Each line with the word "agent" must appear in the answer, copied from the records.

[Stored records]
● ● ● ● ● ● ●

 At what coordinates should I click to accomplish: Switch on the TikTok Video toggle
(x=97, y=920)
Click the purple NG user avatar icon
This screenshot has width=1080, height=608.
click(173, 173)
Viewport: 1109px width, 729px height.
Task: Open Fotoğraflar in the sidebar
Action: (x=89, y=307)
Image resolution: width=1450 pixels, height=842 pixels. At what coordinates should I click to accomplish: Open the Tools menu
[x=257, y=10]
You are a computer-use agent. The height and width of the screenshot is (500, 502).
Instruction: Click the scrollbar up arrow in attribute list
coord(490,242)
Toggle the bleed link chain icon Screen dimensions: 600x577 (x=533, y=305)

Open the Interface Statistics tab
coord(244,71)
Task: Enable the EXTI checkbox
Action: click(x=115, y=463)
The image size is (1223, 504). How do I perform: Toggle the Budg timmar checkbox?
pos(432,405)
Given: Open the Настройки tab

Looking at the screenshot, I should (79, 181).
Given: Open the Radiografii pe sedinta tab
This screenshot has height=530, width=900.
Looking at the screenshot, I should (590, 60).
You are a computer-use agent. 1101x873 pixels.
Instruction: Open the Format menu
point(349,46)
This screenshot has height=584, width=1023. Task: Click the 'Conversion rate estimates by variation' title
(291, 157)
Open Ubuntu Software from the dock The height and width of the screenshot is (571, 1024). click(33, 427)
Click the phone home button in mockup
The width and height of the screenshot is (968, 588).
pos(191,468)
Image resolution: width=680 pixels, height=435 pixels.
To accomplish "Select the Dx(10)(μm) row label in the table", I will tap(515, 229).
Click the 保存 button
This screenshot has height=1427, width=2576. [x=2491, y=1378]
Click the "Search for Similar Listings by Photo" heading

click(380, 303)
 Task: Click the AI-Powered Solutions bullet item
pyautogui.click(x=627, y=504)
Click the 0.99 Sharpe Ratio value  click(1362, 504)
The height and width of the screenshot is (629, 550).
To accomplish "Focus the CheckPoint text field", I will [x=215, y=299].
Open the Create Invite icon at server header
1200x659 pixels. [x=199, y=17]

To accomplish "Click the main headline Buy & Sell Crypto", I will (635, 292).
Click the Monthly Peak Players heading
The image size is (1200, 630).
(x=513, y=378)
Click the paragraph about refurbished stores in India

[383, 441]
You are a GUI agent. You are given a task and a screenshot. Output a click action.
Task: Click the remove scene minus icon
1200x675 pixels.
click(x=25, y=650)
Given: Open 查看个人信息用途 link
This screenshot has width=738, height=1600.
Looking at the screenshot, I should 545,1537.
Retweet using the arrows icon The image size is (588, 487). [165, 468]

● ● ● ● ● ● ●

- _RESULT OF THE TASK_:
You are a computer-use agent. The height and width of the screenshot is (500, 502).
You are a computer-use agent. 1101x873 pixels.
You are a GUI agent. You are given a task and a screenshot. Output a click action.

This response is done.